Single review.
Artist : The Dialling Tone Chorus.
Title : Video Killed The Radio Star.
Just over forty years ago, I was handed an audio cassette tape featuring a track that had yet to be released. Asked by the promo director who'd given it to me to come up with a concept for the video, I remember sitting back on a lumpy sofa and listening to Video Killed the Radio Star by The Buggles for the very first time.
Now, in the 21st Century, it blows one's mind to be playing a choral version of that song streamed via bluetooth to my airbuds on a video phone.
Times change, but a great song doesn't, the proof being what Gitika Partington has achieved with The Dialling Tone Chorus, a virtual choir she assembled over the internet from places as diverse as London, Bristol, Brighton and Macclesfield to record the song in complete isolation from each other.

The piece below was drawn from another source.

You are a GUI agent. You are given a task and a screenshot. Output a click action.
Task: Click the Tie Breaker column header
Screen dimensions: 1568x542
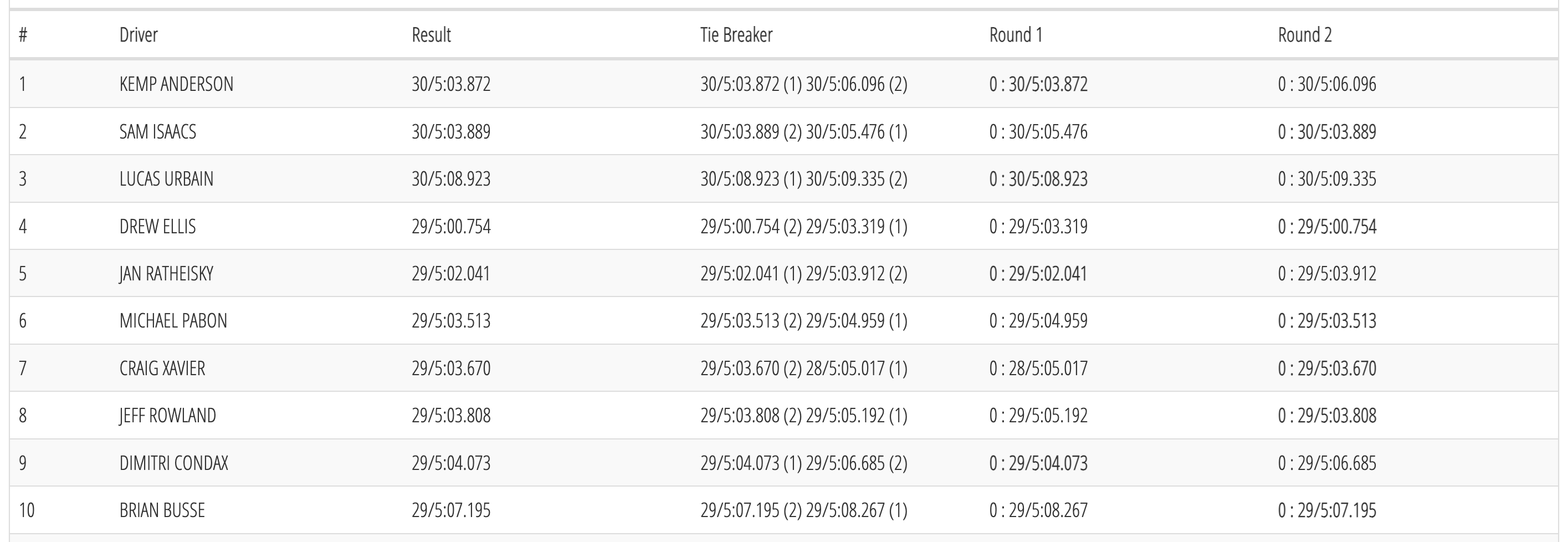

And then there's the video. If the audio track isn't swoonsome enough, all the different shots of the choristers, many in wild and wacky costumes, elevate it to a new plateau of bliss. Expertly assembled and edited, it's a zillion miles away from the original Buggles video, but in its own way just as groundbreaking and exciting. And as for Gitika - her almost Marx Brothers get-up as orchestrator to the choir is a joy to behold. If for no other reason, you can't stop smiling.

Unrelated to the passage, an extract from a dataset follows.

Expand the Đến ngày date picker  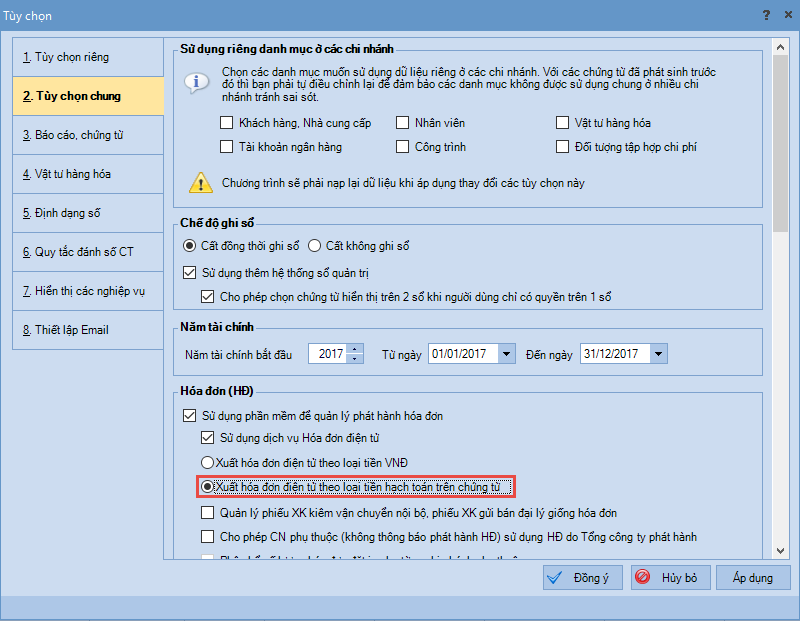[x=657, y=354]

In the words of its creator -
"It all happened in lockdown and just got more creative as I delegated. Usually I do everything myself but got a guy who does community projects all over the UK who is in my choir to do the video then met a guy on a Facebook Composers page who I have never met in real life and just had a good feeling about him. His name is Eric James and he does backing tracks for this cool app called Voisey. I asked him to do a backing track for Tainted Love and it just blew out of the water! Loads of choirs have been doing virtual videos acapella or maybe ukeleles but this is probably the first one with full cascade dance track... it just changed everything!
Wait till you see the next one. It's a folk song with a dance track... the choirs are really getting into it and at first the idea of singing on their own into a video phone was horrible! They all hated it as they were so used to singing in a group.
But that was the idea to find a way of doing something in lockdown that extended them and it certainly has. Choir members might sing their track ten times before they are happy with it. And each time we do them, the performances and costumes get better and better. It also cheered people up so much.
We sung in dark churches and school halls for ten-fifteen years and it feels like we were never seen and we have been catapulted into the light so something really creative has come out of lockdown. Choir members have reported back that their friends love the videos so much they put them in to cheer the whole family up. It was never meant to be so much fun and I never really meant to be in them but they have taken a life of their own."